Par Alexandre Doskov
Stadium Politicus

Dernière ligne droite avant les élections régionales. Il fut un temps où les hommes politiques étaient capables de remplir des stades entiers. Du Parc des Princes au Vélodrome, rien n'arrêtait les superstars de la parlotte lorsqu'ils étaient en période électorale. Tournée des stades en compagnie des bêtes de campagne d'hier et d'aujourd'hui.

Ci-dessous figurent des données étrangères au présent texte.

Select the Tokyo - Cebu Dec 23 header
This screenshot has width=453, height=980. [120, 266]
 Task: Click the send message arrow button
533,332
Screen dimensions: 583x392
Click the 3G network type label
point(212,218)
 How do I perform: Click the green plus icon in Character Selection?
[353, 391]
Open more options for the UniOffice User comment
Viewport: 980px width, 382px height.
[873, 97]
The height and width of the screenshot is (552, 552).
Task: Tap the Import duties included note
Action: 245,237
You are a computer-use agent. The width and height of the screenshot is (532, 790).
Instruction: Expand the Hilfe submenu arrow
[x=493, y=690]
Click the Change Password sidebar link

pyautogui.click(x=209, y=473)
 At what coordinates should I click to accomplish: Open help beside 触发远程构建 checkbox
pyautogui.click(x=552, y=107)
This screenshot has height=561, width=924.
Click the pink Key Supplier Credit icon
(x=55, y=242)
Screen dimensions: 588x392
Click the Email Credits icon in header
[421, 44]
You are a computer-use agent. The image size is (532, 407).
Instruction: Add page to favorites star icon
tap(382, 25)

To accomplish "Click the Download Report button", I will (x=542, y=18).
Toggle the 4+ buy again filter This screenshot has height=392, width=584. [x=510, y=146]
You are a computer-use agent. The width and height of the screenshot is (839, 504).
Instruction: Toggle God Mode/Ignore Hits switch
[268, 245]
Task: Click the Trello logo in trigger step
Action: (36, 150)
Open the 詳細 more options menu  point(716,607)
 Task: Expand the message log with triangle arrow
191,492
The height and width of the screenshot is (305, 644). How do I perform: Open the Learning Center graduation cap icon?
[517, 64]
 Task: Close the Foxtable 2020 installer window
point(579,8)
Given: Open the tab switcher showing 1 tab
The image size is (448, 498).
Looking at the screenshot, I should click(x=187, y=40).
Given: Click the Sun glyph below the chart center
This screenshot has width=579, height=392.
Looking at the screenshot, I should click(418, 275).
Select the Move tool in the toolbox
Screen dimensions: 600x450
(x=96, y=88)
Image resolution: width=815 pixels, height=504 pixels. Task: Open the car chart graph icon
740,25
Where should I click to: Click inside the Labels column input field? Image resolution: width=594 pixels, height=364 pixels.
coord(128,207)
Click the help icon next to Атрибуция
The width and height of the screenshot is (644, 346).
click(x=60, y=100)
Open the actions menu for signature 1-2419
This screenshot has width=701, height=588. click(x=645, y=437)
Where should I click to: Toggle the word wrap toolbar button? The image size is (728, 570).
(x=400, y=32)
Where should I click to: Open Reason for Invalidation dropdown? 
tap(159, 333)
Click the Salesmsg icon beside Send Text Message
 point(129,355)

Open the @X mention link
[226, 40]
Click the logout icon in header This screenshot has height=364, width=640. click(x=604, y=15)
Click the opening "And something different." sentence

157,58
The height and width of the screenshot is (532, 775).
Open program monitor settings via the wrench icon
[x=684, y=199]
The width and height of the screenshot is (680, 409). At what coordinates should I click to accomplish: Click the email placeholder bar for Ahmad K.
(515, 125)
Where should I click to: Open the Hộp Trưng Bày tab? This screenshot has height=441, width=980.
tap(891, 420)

Ce samedi 11 avril 1981, la clameur qui s’élève de la porte de Saint-Cloud est formidable. Et oui, 45 000 personnes qui hurlent et tapent dans leurs mains, ça fait du bruit. Le Parc des Princes est plein à craquer, et ses abords sont envahis par les Peugeot 505, Fiat Panda, Ford Escort, et autres bijoux à 4 roues qu’il faut avoir pour être dans le vent au début des eighties. Du virage Boulogne au voisin d’en face d’Auteuil, en passant par les tribunes latérales, tout le monde a les yeux rivés vers la pelouse. Soudain, la foule entière se lève, exaltée, fanatisée. Son héros vient d’apparaître, et s’avance fièrement vers elle. Dominique Rocheteau ? Non, Jacques Chirac, alors maire de Paris et ex-Premier ministre, mais surtout candidat à l’élection présidentielle. Costume clair dont s’inspirera sans doute Ray Liotta dans Les Affranchis, lunettes carrées du mec à la mode avec 35 ans d’avance, Bernadette sous le bras, Chirac a la classe. Un peu plus loin, Charles Pasqua, génial organisateur de cette démonstration de force, jubile. Son poulain est dans la droite lignée des grandes messes gaullistes, où la force du nombre faisait la force tout court, et où le culte du chef était la seule règle qui vaille. Oui, décidément, ce Parc des Princes était l’endroit parfait pour faire la fête.

La guerre du Vélodrome

Car la recette d’un meeting politique réussi est assez simple. Il faut du monde, beaucoup, et du boucan au moment d’applaudir le champion. Parquer quelques dizaines de milliers de militants déchaînés dans une enceinte faite pour résonner, une pratique courante dans les années 80, et que Georges Marchais affectionnait particulièrement. « Je me souviens de ce meeting au Stadium de Toulouse pour les législatives en 1978, il faisait un froid de canard » , se rappelle cet ancien responsable des Jeunesses communistes, qui était alors de toutes les batailles, mais ne souhaite pas être cité aujourd’hui. « Quand vous faites un stade, les journaux en parlent, ça a une autre gueule que si vous êtes dans les topinambours aux alentours. »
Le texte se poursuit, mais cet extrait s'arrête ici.